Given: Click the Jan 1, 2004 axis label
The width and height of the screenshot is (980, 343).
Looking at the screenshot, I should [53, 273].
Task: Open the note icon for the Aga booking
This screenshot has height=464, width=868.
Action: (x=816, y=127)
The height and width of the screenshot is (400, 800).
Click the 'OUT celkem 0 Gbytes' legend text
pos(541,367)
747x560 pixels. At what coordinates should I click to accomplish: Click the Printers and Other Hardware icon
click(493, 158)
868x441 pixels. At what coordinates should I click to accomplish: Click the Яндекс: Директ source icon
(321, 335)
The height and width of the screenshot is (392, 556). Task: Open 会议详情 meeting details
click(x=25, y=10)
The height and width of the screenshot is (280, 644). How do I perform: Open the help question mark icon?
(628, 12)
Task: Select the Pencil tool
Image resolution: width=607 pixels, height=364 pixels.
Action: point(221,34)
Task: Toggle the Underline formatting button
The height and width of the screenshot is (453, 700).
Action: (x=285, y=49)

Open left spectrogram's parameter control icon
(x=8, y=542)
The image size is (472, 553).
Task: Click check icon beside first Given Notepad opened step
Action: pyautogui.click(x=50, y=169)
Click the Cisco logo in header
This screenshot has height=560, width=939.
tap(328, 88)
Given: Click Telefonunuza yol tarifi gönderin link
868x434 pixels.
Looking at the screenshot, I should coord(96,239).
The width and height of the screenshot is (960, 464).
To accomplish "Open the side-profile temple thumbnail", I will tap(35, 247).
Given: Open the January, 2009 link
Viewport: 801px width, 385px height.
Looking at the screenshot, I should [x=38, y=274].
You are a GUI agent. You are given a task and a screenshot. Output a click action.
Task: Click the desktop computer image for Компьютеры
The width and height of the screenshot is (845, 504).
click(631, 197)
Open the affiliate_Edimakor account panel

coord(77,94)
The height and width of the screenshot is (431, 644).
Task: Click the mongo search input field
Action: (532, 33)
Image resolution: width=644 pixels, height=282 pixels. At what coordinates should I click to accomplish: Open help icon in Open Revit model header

PROBLEM REQUIREMENTS: Reproduce without change every line of the entries above, from the one containing "868x434 pixels." through the last.

RESPONSE TO THE TASK:
868x434 pixels.
Looking at the screenshot, I should coord(96,239).
The width and height of the screenshot is (960, 464).
To accomplish "Open the side-profile temple thumbnail", I will tap(35, 247).
Given: Open the January, 2009 link
Viewport: 801px width, 385px height.
Looking at the screenshot, I should [x=38, y=274].
You are a GUI agent. You are given a task and a screenshot. Output a click action.
Task: Click the desktop computer image for Компьютеры
The width and height of the screenshot is (845, 504).
click(631, 197)
Open the affiliate_Edimakor account panel

coord(77,94)
The height and width of the screenshot is (431, 644).
Task: Click the mongo search input field
Action: (532, 33)
Image resolution: width=644 pixels, height=282 pixels. At what coordinates should I click to accomplish: Open help icon in Open Revit model header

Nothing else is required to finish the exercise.